Not everyone likes peaches
- Marianne Van den Ende
- 3 days ago
- 2 min read
One of my kids didn’t get invited to a classmate’s birthday party. He was hurt. And honestly, I get it. That kind of exclusion stings. Especially when you’re little and still figuring out how people work.
But I didn’t want to explain it by pointing fingers. I didn’t want to make it about the other kid being mean, or the parents being unfair. I wanted to give him something softer to hold onto. Something true, but kind.
So I told him about peaches.
See, in our house, one child loves peaches and the other can’t stand them.
Same fruit.
Two different reactions.
And so I said, “You know how your sister likes peaches, and you don’t? It’s the same with people. Some people just aren’t a match for each other. There’s no big reason, no fault, no failure. It’s just… not their taste.”
I told him, “You’re a peach. But not everyone likes peaches. And that’s okay.”
He sat with that for a bit. He accepted it. It made sense to him. It felt fair.
And later - weeks later - he met someone new and told me, “Mom, that’s not a peach for me.”
That little sentence stuck with me more than I expected. Because I’m a lifelong people pleaser. I shape-shift without thinking. I can be calm and serious in one room, bold and funny in another. I adjust. I absorb. I read the room and turn into someone who fits.
It’s a skill, yes. Sometimes even a superpower. But it can also be exhausting.
Despite all the shifting, sometimes I feel a sting. The unreturned message. The group plan I wasn’t part of. The subtle sense that someone just doesn’t click with me ... even though I tried.
That’s where the peaches come back in.
Just because I can adapt doesn’t mean I should always have to.
And just because someone doesn’t like me doesn’t mean I did something wrong.
... So now, when I find myself twisting a little too much, or wondering what I did wrong, I try to pause.
I think of my son, calm and certain, saying:
“Not everyone likes peaches.”
And I remind myself that it’s not always something to fix.
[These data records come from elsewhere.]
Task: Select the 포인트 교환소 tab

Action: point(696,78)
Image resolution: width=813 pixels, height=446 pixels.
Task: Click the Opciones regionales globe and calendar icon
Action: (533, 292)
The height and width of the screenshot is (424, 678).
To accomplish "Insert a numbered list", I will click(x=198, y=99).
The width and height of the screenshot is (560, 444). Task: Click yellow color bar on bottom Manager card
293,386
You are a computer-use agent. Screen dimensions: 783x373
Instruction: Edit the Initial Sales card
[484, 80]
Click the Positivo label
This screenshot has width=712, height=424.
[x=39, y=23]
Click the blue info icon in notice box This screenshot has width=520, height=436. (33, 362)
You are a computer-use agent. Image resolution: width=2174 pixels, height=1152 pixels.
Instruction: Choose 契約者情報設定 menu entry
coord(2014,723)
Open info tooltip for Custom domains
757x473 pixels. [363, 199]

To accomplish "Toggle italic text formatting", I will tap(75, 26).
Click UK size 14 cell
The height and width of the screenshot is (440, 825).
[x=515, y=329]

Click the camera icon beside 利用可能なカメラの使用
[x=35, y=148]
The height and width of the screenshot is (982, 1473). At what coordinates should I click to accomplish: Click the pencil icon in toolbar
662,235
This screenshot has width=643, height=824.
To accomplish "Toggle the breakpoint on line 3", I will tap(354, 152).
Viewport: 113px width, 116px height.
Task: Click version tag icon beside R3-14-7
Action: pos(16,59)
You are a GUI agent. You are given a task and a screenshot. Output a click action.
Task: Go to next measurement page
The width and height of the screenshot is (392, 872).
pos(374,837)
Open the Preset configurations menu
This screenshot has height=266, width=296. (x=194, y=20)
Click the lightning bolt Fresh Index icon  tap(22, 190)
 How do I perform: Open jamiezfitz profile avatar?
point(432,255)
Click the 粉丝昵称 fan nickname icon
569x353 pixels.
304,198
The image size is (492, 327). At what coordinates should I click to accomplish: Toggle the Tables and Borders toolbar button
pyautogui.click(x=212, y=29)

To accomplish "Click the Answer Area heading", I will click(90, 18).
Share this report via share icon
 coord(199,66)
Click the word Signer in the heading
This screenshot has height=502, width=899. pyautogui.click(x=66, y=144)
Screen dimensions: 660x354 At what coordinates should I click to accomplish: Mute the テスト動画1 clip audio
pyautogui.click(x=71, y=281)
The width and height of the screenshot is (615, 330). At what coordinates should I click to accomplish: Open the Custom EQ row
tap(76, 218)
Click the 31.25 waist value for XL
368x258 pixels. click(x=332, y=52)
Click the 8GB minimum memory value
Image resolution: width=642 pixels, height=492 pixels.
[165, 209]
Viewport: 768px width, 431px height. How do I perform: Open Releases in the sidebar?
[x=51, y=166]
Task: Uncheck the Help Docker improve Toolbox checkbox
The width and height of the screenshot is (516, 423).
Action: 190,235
Sometimes, people just don’t click.
Even when you’re kind.
Even when you tried.
Even when you could have been someone else in the room.
It’s not personal. Or maybe it is ... but not in a way that means something’s wrong with you. Maybe the real work is staying close to the core you, even when it's tempting to adapt. Not out of defiance. Just out of self-respect.
Because being liked by everyone isn’t the goal. Being yourself, consistently, quietly, without apology ... is.
You are a peach. And someone else just might not be into peaches. It doesn’t have to mean more than that.